> Directions for this task
Please transcribe the records, starting at the line that contains "Given: Toggle subscribe" and continuing through the end of the records.

> The records
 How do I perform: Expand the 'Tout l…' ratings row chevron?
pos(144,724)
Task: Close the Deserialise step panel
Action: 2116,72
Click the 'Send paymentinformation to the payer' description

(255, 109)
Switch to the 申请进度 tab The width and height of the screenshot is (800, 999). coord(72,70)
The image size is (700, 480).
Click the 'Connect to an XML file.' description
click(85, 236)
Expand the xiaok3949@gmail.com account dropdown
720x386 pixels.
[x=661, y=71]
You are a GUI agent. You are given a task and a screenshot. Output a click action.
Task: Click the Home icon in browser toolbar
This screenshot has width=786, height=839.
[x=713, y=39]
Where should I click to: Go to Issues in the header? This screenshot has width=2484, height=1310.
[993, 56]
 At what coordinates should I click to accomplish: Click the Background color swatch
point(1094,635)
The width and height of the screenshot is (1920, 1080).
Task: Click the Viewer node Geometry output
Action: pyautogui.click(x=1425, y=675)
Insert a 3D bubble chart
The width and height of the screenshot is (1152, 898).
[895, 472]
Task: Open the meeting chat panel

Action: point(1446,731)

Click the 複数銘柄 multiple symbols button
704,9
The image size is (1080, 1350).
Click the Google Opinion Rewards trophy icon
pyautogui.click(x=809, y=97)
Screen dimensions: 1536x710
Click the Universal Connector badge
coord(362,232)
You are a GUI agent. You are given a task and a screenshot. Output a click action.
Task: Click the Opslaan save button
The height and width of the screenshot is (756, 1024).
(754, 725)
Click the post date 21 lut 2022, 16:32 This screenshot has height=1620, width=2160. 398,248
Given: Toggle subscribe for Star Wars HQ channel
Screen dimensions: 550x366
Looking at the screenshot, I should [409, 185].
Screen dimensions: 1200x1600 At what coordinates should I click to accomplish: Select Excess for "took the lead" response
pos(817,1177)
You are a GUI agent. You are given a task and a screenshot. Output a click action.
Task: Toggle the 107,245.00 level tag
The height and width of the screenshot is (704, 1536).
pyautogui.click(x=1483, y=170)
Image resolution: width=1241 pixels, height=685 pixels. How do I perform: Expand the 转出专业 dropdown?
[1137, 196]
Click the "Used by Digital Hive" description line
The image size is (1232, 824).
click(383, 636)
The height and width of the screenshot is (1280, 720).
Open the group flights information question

> Task solution
Given: Toggle subscribe for Star Wars HQ channel
Screen dimensions: 550x366
Looking at the screenshot, I should [409, 185].
Screen dimensions: 1200x1600 At what coordinates should I click to accomplish: Select Excess for "took the lead" response
pos(817,1177)
You are a GUI agent. You are given a task and a screenshot. Output a click action.
Task: Toggle the 107,245.00 level tag
The height and width of the screenshot is (704, 1536).
pyautogui.click(x=1483, y=170)
Image resolution: width=1241 pixels, height=685 pixels. How do I perform: Expand the 转出专业 dropdown?
[1137, 196]
Click the "Used by Digital Hive" description line
The image size is (1232, 824).
click(383, 636)
The height and width of the screenshot is (1280, 720).
Open the group flights information question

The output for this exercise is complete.